* Word and element pointing data *

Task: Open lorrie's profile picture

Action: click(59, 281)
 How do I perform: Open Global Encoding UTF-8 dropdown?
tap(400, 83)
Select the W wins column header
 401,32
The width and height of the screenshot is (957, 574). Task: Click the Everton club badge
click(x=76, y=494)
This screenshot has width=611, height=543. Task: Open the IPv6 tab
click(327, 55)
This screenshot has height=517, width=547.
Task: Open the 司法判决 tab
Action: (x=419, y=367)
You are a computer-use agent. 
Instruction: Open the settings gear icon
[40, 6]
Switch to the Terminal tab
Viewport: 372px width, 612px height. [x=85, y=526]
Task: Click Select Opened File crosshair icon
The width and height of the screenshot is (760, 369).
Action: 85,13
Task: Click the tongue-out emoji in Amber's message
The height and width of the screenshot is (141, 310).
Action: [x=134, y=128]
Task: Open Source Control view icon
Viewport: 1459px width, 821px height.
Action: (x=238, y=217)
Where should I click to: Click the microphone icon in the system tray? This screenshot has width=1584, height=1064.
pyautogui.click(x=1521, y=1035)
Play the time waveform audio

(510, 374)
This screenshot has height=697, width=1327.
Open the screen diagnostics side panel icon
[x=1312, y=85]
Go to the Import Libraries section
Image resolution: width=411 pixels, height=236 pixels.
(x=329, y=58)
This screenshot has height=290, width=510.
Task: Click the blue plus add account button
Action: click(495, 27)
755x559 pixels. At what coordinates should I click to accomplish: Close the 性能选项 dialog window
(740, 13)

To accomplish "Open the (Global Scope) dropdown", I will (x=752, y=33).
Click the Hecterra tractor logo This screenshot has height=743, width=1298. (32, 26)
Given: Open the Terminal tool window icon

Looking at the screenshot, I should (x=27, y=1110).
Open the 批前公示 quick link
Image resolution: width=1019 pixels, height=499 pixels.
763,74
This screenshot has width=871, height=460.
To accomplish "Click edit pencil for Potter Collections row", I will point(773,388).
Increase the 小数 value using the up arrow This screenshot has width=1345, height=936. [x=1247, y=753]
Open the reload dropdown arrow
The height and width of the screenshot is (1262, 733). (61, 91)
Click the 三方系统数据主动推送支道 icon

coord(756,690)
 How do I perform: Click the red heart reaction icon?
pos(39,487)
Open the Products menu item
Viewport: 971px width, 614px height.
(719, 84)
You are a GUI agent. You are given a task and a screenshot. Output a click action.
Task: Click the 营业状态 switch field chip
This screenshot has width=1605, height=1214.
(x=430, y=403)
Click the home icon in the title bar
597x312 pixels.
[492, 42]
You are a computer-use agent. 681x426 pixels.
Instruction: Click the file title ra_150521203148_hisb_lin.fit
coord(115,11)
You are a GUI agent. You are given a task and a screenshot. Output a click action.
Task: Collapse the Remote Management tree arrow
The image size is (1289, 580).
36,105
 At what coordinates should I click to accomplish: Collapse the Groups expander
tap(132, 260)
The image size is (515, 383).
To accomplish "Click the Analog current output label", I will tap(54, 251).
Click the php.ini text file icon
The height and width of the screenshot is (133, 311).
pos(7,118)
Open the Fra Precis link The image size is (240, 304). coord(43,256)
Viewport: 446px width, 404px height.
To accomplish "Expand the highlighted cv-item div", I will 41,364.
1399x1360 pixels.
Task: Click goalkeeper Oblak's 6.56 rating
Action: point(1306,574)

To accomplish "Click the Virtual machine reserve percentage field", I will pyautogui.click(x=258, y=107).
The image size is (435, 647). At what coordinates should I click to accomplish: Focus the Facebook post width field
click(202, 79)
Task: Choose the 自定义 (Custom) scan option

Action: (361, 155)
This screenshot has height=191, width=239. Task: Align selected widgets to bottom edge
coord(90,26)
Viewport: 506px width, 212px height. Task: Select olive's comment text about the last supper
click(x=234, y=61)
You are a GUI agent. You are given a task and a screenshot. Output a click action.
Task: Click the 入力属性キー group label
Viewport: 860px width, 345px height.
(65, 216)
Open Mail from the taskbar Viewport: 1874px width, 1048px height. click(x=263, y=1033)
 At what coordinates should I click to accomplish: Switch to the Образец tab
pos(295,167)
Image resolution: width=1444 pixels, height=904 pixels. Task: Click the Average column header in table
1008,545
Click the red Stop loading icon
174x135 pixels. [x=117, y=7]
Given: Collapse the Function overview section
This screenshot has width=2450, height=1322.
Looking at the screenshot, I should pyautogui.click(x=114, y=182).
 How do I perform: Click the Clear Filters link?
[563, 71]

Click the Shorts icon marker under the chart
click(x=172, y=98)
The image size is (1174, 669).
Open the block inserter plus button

* CHALLENGE *
Can you rewrite all of the data above, replacing each "Image resolution" with "Screen resolution" and leaving everything else unchanged?

* REPLY *
Task: Open lorrie's profile picture

Action: click(59, 281)
 How do I perform: Open Global Encoding UTF-8 dropdown?
tap(400, 83)
Select the W wins column header
 401,32
The width and height of the screenshot is (957, 574). Task: Click the Everton club badge
click(x=76, y=494)
This screenshot has width=611, height=543. Task: Open the IPv6 tab
click(327, 55)
This screenshot has height=517, width=547.
Task: Open the 司法判决 tab
Action: (x=419, y=367)
You are a computer-use agent. 
Instruction: Open the settings gear icon
[40, 6]
Switch to the Terminal tab
Viewport: 372px width, 612px height. [x=85, y=526]
Task: Click Select Opened File crosshair icon
The width and height of the screenshot is (760, 369).
Action: 85,13
Task: Click the tongue-out emoji in Amber's message
The height and width of the screenshot is (141, 310).
Action: [x=134, y=128]
Task: Open Source Control view icon
Viewport: 1459px width, 821px height.
Action: (x=238, y=217)
Where should I click to: Click the microphone icon in the system tray? This screenshot has width=1584, height=1064.
pyautogui.click(x=1521, y=1035)
Play the time waveform audio

(510, 374)
This screenshot has height=697, width=1327.
Open the screen diagnostics side panel icon
[x=1312, y=85]
Go to the Import Libraries section
Screen resolution: width=411 pixels, height=236 pixels.
(x=329, y=58)
This screenshot has height=290, width=510.
Task: Click the blue plus add account button
Action: click(495, 27)
755x559 pixels. At what coordinates should I click to accomplish: Close the 性能选项 dialog window
(740, 13)

To accomplish "Open the (Global Scope) dropdown", I will (x=752, y=33).
Click the Hecterra tractor logo This screenshot has height=743, width=1298. (32, 26)
Given: Open the Terminal tool window icon

Looking at the screenshot, I should (x=27, y=1110).
Open the 批前公示 quick link
Screen resolution: width=1019 pixels, height=499 pixels.
763,74
This screenshot has width=871, height=460.
To accomplish "Click edit pencil for Potter Collections row", I will point(773,388).
Increase the 小数 value using the up arrow This screenshot has width=1345, height=936. [x=1247, y=753]
Open the reload dropdown arrow
The height and width of the screenshot is (1262, 733). (61, 91)
Click the 三方系统数据主动推送支道 icon

coord(756,690)
 How do I perform: Click the red heart reaction icon?
pos(39,487)
Open the Products menu item
Viewport: 971px width, 614px height.
(719, 84)
You are a GUI agent. You are given a task and a screenshot. Output a click action.
Task: Click the 营业状态 switch field chip
This screenshot has width=1605, height=1214.
(x=430, y=403)
Click the home icon in the title bar
597x312 pixels.
[492, 42]
You are a computer-use agent. 681x426 pixels.
Instruction: Click the file title ra_150521203148_hisb_lin.fit
coord(115,11)
You are a GUI agent. You are given a task and a screenshot. Output a click action.
Task: Collapse the Remote Management tree arrow
The image size is (1289, 580).
36,105
 At what coordinates should I click to accomplish: Collapse the Groups expander
tap(132, 260)
The image size is (515, 383).
To accomplish "Click the Analog current output label", I will tap(54, 251).
Click the php.ini text file icon
The height and width of the screenshot is (133, 311).
pos(7,118)
Open the Fra Precis link The image size is (240, 304). coord(43,256)
Viewport: 446px width, 404px height.
To accomplish "Expand the highlighted cv-item div", I will 41,364.
1399x1360 pixels.
Task: Click goalkeeper Oblak's 6.56 rating
Action: point(1306,574)

To accomplish "Click the Virtual machine reserve percentage field", I will pyautogui.click(x=258, y=107).
The image size is (435, 647). At what coordinates should I click to accomplish: Focus the Facebook post width field
click(202, 79)
Task: Choose the 自定义 (Custom) scan option

Action: (361, 155)
This screenshot has height=191, width=239. Task: Align selected widgets to bottom edge
coord(90,26)
Viewport: 506px width, 212px height. Task: Select olive's comment text about the last supper
click(x=234, y=61)
You are a GUI agent. You are given a task and a screenshot. Output a click action.
Task: Click the 入力属性キー group label
Viewport: 860px width, 345px height.
(65, 216)
Open Mail from the taskbar Viewport: 1874px width, 1048px height. click(x=263, y=1033)
 At what coordinates should I click to accomplish: Switch to the Образец tab
pos(295,167)
Screen resolution: width=1444 pixels, height=904 pixels. Task: Click the Average column header in table
1008,545
Click the red Stop loading icon
174x135 pixels. [x=117, y=7]
Given: Collapse the Function overview section
This screenshot has width=2450, height=1322.
Looking at the screenshot, I should pyautogui.click(x=114, y=182).
 How do I perform: Click the Clear Filters link?
[563, 71]

Click the Shorts icon marker under the chart
click(x=172, y=98)
The image size is (1174, 669).
Open the block inserter plus button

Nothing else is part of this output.